(WORK INSTRUCTIONS): Below is a block of records; please copy all of them exactly.

(RECORD SET):
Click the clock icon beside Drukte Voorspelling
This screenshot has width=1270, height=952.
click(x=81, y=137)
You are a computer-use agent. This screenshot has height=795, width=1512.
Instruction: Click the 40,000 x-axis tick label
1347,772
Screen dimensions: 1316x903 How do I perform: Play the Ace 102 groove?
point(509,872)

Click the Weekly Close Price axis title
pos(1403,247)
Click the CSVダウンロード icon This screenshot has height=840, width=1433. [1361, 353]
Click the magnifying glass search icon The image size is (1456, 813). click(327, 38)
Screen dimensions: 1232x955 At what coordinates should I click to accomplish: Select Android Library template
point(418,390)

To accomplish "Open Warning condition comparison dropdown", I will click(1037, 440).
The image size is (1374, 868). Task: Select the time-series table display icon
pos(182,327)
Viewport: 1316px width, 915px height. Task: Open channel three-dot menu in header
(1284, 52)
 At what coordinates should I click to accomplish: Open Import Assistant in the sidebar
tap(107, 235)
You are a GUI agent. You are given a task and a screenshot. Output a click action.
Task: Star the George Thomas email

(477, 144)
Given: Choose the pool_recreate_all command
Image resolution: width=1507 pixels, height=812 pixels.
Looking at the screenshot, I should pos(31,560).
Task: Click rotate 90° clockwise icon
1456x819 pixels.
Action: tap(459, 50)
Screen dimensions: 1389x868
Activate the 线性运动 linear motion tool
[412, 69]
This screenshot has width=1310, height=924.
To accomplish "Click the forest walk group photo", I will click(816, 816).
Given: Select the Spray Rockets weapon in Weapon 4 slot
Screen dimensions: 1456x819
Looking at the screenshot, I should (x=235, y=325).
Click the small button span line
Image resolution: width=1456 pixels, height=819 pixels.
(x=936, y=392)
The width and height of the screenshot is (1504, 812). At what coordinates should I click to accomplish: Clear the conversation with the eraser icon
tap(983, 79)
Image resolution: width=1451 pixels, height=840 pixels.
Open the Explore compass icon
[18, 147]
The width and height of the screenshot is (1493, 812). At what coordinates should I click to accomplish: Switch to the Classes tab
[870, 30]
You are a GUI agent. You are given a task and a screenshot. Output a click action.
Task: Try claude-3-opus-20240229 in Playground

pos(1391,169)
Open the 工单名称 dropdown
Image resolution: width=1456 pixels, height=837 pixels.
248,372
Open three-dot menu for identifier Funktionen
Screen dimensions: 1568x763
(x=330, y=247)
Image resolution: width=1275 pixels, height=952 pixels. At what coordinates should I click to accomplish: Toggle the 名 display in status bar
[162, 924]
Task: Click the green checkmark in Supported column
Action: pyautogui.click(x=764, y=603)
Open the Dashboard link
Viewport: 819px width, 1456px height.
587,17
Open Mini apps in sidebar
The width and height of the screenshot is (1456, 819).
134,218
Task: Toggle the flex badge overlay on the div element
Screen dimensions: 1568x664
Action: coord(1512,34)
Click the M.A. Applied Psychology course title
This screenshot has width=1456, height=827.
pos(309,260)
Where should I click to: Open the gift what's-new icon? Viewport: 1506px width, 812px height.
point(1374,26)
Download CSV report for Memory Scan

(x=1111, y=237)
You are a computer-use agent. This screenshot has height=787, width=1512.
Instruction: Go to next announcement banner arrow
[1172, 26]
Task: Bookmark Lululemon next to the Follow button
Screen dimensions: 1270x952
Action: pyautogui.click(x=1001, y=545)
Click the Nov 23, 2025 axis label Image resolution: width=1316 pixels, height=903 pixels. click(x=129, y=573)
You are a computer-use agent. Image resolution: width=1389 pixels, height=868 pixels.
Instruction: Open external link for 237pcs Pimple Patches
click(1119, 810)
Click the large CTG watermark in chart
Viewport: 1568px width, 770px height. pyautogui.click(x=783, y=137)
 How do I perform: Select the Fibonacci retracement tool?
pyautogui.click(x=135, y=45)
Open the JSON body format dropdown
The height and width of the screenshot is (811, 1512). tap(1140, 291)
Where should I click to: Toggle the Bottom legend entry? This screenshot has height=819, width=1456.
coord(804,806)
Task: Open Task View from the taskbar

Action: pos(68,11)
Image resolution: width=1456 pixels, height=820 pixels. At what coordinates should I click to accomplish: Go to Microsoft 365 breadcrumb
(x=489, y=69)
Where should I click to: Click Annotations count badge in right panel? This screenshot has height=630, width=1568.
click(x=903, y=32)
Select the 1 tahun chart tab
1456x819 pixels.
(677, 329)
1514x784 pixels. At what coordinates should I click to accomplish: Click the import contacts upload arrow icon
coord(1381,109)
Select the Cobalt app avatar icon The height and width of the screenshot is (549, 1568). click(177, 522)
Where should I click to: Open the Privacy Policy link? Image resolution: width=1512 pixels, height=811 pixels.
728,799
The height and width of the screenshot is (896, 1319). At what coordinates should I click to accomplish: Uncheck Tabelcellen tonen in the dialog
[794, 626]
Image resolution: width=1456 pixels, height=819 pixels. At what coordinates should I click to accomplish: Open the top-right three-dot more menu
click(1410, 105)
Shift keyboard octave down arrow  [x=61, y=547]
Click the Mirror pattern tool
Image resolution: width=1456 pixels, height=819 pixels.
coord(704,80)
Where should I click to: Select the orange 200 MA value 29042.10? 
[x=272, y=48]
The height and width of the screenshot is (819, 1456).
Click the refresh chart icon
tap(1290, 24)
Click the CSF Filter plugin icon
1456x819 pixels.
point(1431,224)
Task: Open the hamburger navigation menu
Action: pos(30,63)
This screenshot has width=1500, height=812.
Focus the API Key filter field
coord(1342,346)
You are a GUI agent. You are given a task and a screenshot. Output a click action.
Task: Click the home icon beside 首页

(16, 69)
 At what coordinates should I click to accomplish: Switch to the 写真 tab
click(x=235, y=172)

(RESPONSE BOX):
Click the clock icon beside Drukte Voorspelling
This screenshot has width=1270, height=952.
click(x=81, y=137)
You are a computer-use agent. This screenshot has height=795, width=1512.
Instruction: Click the 40,000 x-axis tick label
1347,772
Screen dimensions: 1316x903 How do I perform: Play the Ace 102 groove?
point(509,872)

Click the Weekly Close Price axis title
pos(1403,247)
Click the CSVダウンロード icon This screenshot has height=840, width=1433. [1361, 353]
Click the magnifying glass search icon The image size is (1456, 813). click(327, 38)
Screen dimensions: 1232x955 At what coordinates should I click to accomplish: Select Android Library template
point(418,390)

To accomplish "Open Warning condition comparison dropdown", I will click(1037, 440).
The image size is (1374, 868). Task: Select the time-series table display icon
pos(182,327)
Viewport: 1316px width, 915px height. Task: Open channel three-dot menu in header
(1284, 52)
 At what coordinates should I click to accomplish: Open Import Assistant in the sidebar
tap(107, 235)
You are a GUI agent. You are given a task and a screenshot. Output a click action.
Task: Star the George Thomas email

(477, 144)
Given: Choose the pool_recreate_all command
Image resolution: width=1507 pixels, height=812 pixels.
Looking at the screenshot, I should pos(31,560).
Task: Click rotate 90° clockwise icon
1456x819 pixels.
Action: tap(459, 50)
Screen dimensions: 1389x868
Activate the 线性运动 linear motion tool
[412, 69]
This screenshot has width=1310, height=924.
To accomplish "Click the forest walk group photo", I will click(816, 816).
Given: Select the Spray Rockets weapon in Weapon 4 slot
Screen dimensions: 1456x819
Looking at the screenshot, I should (x=235, y=325).
Click the small button span line
Image resolution: width=1456 pixels, height=819 pixels.
(x=936, y=392)
The width and height of the screenshot is (1504, 812). At what coordinates should I click to accomplish: Clear the conversation with the eraser icon
tap(983, 79)
Image resolution: width=1451 pixels, height=840 pixels.
Open the Explore compass icon
[18, 147]
The width and height of the screenshot is (1493, 812). At what coordinates should I click to accomplish: Switch to the Classes tab
[870, 30]
You are a GUI agent. You are given a task and a screenshot. Output a click action.
Task: Try claude-3-opus-20240229 in Playground

pos(1391,169)
Open the 工单名称 dropdown
Image resolution: width=1456 pixels, height=837 pixels.
248,372
Open three-dot menu for identifier Funktionen
Screen dimensions: 1568x763
(x=330, y=247)
Image resolution: width=1275 pixels, height=952 pixels. At what coordinates should I click to accomplish: Toggle the 名 display in status bar
[162, 924]
Task: Click the green checkmark in Supported column
Action: pyautogui.click(x=764, y=603)
Open the Dashboard link
Viewport: 819px width, 1456px height.
587,17
Open Mini apps in sidebar
The width and height of the screenshot is (1456, 819).
134,218
Task: Toggle the flex badge overlay on the div element
Screen dimensions: 1568x664
Action: coord(1512,34)
Click the M.A. Applied Psychology course title
This screenshot has width=1456, height=827.
pos(309,260)
Where should I click to: Open the gift what's-new icon? Viewport: 1506px width, 812px height.
point(1374,26)
Download CSV report for Memory Scan

(x=1111, y=237)
You are a computer-use agent. This screenshot has height=787, width=1512.
Instruction: Go to next announcement banner arrow
[1172, 26]
Task: Bookmark Lululemon next to the Follow button
Screen dimensions: 1270x952
Action: pyautogui.click(x=1001, y=545)
Click the Nov 23, 2025 axis label Image resolution: width=1316 pixels, height=903 pixels. click(x=129, y=573)
You are a computer-use agent. Image resolution: width=1389 pixels, height=868 pixels.
Instruction: Open external link for 237pcs Pimple Patches
click(1119, 810)
Click the large CTG watermark in chart
Viewport: 1568px width, 770px height. pyautogui.click(x=783, y=137)
 How do I perform: Select the Fibonacci retracement tool?
pyautogui.click(x=135, y=45)
Open the JSON body format dropdown
The height and width of the screenshot is (811, 1512). tap(1140, 291)
Where should I click to: Toggle the Bottom legend entry? This screenshot has height=819, width=1456.
coord(804,806)
Task: Open Task View from the taskbar

Action: pos(68,11)
Image resolution: width=1456 pixels, height=820 pixels. At what coordinates should I click to accomplish: Go to Microsoft 365 breadcrumb
(x=489, y=69)
Where should I click to: Click Annotations count badge in right panel? This screenshot has height=630, width=1568.
click(x=903, y=32)
Select the 1 tahun chart tab
1456x819 pixels.
(677, 329)
1514x784 pixels. At what coordinates should I click to accomplish: Click the import contacts upload arrow icon
coord(1381,109)
Select the Cobalt app avatar icon The height and width of the screenshot is (549, 1568). click(177, 522)
Where should I click to: Open the Privacy Policy link? Image resolution: width=1512 pixels, height=811 pixels.
728,799
The height and width of the screenshot is (896, 1319). At what coordinates should I click to accomplish: Uncheck Tabelcellen tonen in the dialog
[794, 626]
Image resolution: width=1456 pixels, height=819 pixels. At what coordinates should I click to accomplish: Open the top-right three-dot more menu
click(1410, 105)
Shift keyboard octave down arrow  [x=61, y=547]
Click the Mirror pattern tool
Image resolution: width=1456 pixels, height=819 pixels.
coord(704,80)
Where should I click to: Select the orange 200 MA value 29042.10? 
[x=272, y=48]
The height and width of the screenshot is (819, 1456).
Click the refresh chart icon
tap(1290, 24)
Click the CSF Filter plugin icon
1456x819 pixels.
point(1431,224)
Task: Open the hamburger navigation menu
Action: pos(30,63)
This screenshot has width=1500, height=812.
Focus the API Key filter field
coord(1342,346)
You are a GUI agent. You are given a task and a screenshot. Output a click action.
Task: Click the home icon beside 首页

(16, 69)
 At what coordinates should I click to accomplish: Switch to the 写真 tab
click(x=235, y=172)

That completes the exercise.